Su una cosa tutti gli esperti sono d'accordo. Nel prossimo futuro la flat tax sarà il regime tributario naturale della maggioranza delle Partite Iva italiane, indipendentemente che si tratti di lavoratori autonomi, liberi professionisti o commercianti e piccoli imprenditori. Il motivo è lapalissiano. Con la tassa piatta si ottengono importanti vantaggi fiscali, soprattutto in termini di risparmio, anche solo facendo il raffronto con l'Irpef. Come mette in evidenza il quotidiano "Il Corriere della Sera" il risparmio in questo caso può arrivare anche al 50%.
D'altra parte, questi vantaggi sono controbilanciati da alcuni aspetti meno positivi che, indirettamente, derivano dall'intelaiatura delle norme di riferimento.
Cosa prevede la flat tax
Come sappiamo, l'aspetto principale di questo nuovo regime di vantaggio è dato dal fatto di poter pagare all'Erario un'aliquota del 15% sostitutiva di ogni altra imposizione che si tratti di Irpef, addizionali o Irap. Per poter usufruire di questa tassazione di vantaggio è necessario avere realizzato, già a partire dal 2018, non più di 65.000 euro di ricavi.

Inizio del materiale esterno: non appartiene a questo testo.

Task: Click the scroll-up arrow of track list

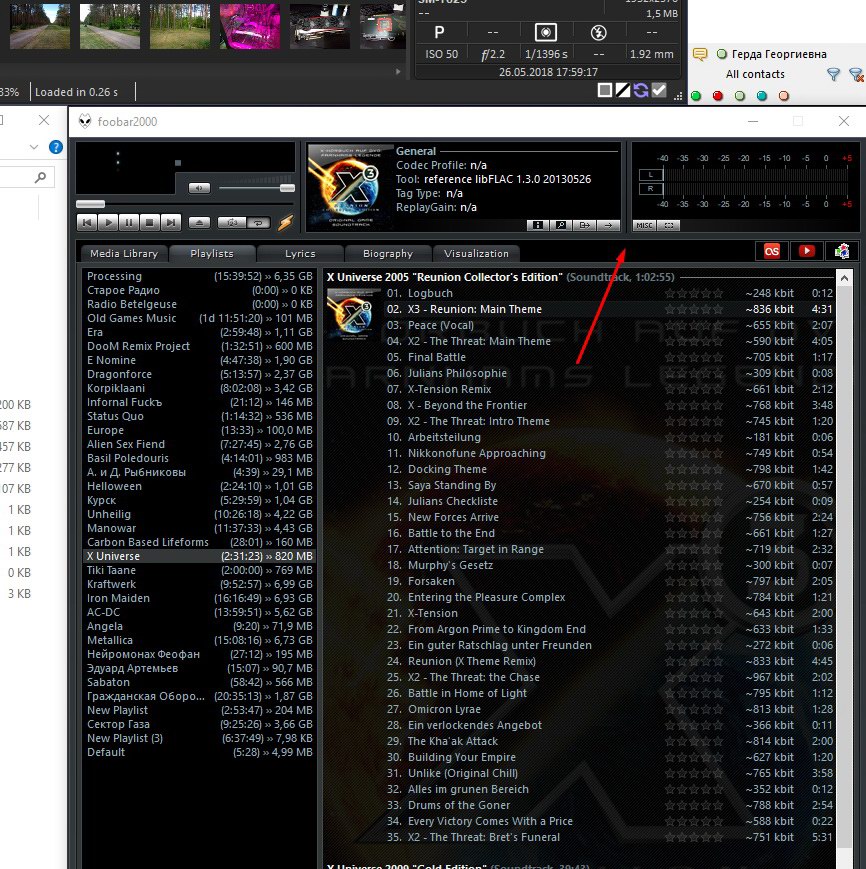Action: point(843,277)
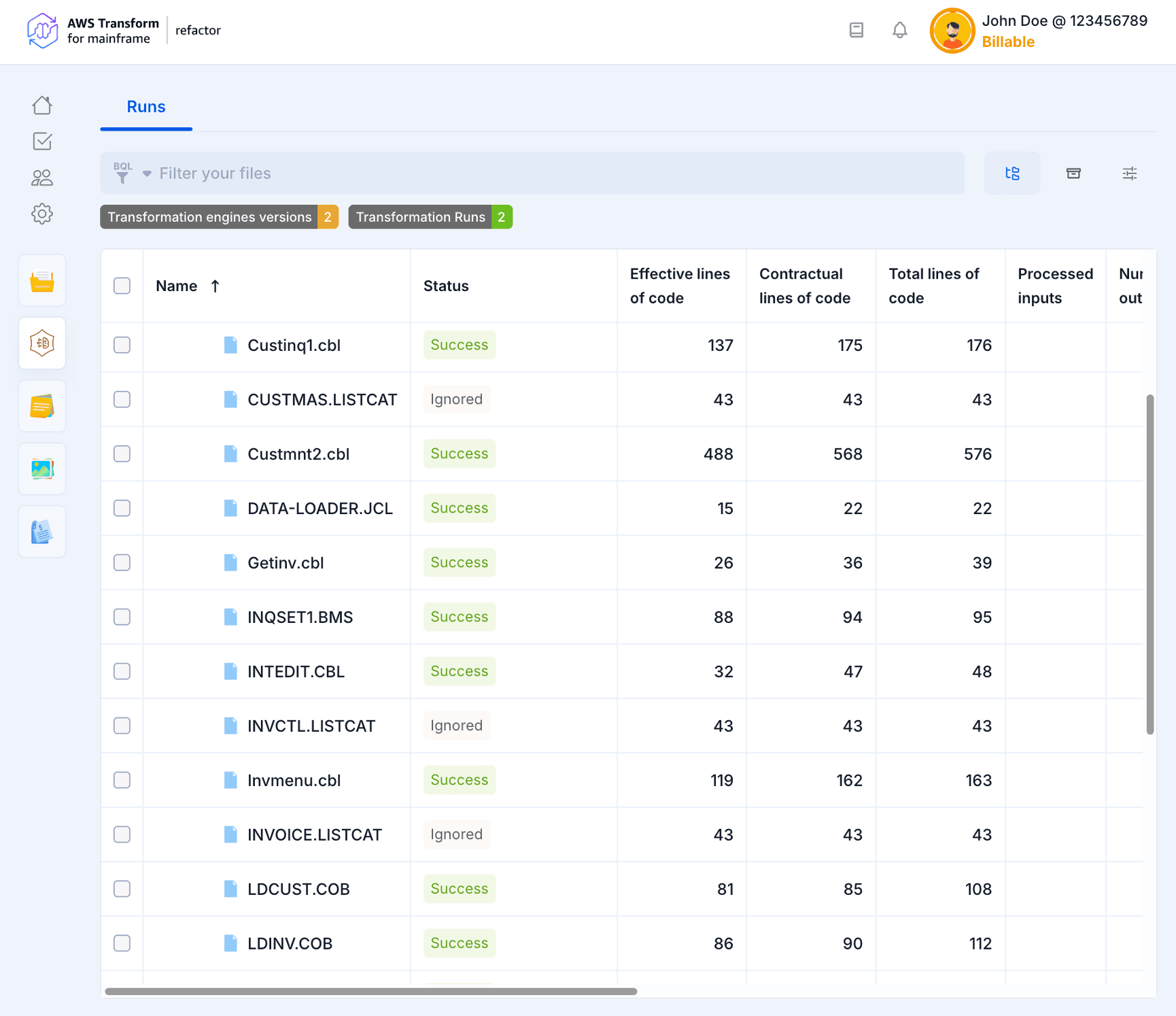Click the notifications bell icon

coord(899,31)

Chi passa a questo nuovo regime fiscale, poi, non è più soggetto agli studi di settore (che peraltro sono stati aboliti), non è obbligato a produrre documentazione probatoria delle spese effettuate né, infine, è tenuto all'obbligo di emissione della fattura elettronica.

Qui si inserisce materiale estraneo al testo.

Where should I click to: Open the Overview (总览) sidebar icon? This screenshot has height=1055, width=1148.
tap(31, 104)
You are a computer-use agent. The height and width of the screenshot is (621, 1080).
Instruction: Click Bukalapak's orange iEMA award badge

Come sappiamo, poi, dal 2020 la flat tax verrà estesa anche alle imprese, lavoratori autonomi e professionisti che realizzano fino a 100.000 euro di ricavi ma senza forfettizzazione delle spese.
I difetti della flat tax
Ma se dal punto di vista del singolo lavoratore autonomo la flat tax presenta degli indubbi vantaggi, dal punto di vista del sistema economico in generale vi sono delle criticità evidenti.
Il quotidiano di Via Solferino ha sentito, a questo proposito, il Professor Dario Stevenato, ordinario di diritto tributario all'Università di Trieste.

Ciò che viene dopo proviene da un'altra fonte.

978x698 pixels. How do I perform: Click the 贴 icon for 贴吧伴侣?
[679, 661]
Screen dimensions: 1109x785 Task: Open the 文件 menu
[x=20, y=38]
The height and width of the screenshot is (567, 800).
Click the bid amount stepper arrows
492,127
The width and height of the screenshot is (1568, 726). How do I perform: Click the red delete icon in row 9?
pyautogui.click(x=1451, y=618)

Il Professor Stevenato evidenzia, innanzitutto, che in base a come è stata pensata la flat tax non incentiva la crescita dimensionale delle aziende, anzi il messaggio che viene trasmesso è esattamente contrario. Cioè si incoraggiano le imprese a rimanere di piccole dimensioni per non dover subire accertamenti o controlli di altro tipo. Inoltre, dato che questo regime fiscale consente di non addebitare l'Iva al cliente finale genera un'indubbia concorrenza sleale sul mercato.
Senza considerare l'aspetto occupazionale. Come è stato evidenziato diverse volte, infatti, la notevole differenza di tassazione tra un lavoratore dipendente e un lavoratore autonomo (anche del 18% a sfavore del lavoratore dipendente) potrebbe spingere molti datori di lavoro a licenziare i dipendenti e riassumerli come lavoratori autonomi dopo che abbiano aperto la Partita Iva. Anche perché se il lavoratore ex dipendente ottiene un risparmio fiscale del 18%, il suo datore di lavoro ne ottiene uno ben superiore. Secondo le stime di Andrea Dili, Presidente di Confprofessioni Lazio, il risparmio per i datori di lavoro sarebbe almeno del 33%. C'è anche un vantaggio previdenziale. Infatti, la flat tax prevede una decontribuzione del 35% a favore di artigiani e commercianti.
Infine una terza criticità della flat tax è stata evidenziata, in particolar modo, dai Commercialisti. La forfettizzazione delle spese, infatti, introduce un ulteriore vantaggio per le cosiddette professioni intellettuali rispetto ad artigiani e commercianti. Gli studi professionali, infatti, hanno spese per macchinari e dipendenti decisamente inferiori a commercianti e artigiani. Per questi ultimi, invece, la misura potrebbe rivelarsi insufficiente per alimentare la crescita dimensionale. Anche se gli stessi professionisti stanno ancora valutando attentamente tutti gli aspetti della questione prima di emettere un giudizio definitivo.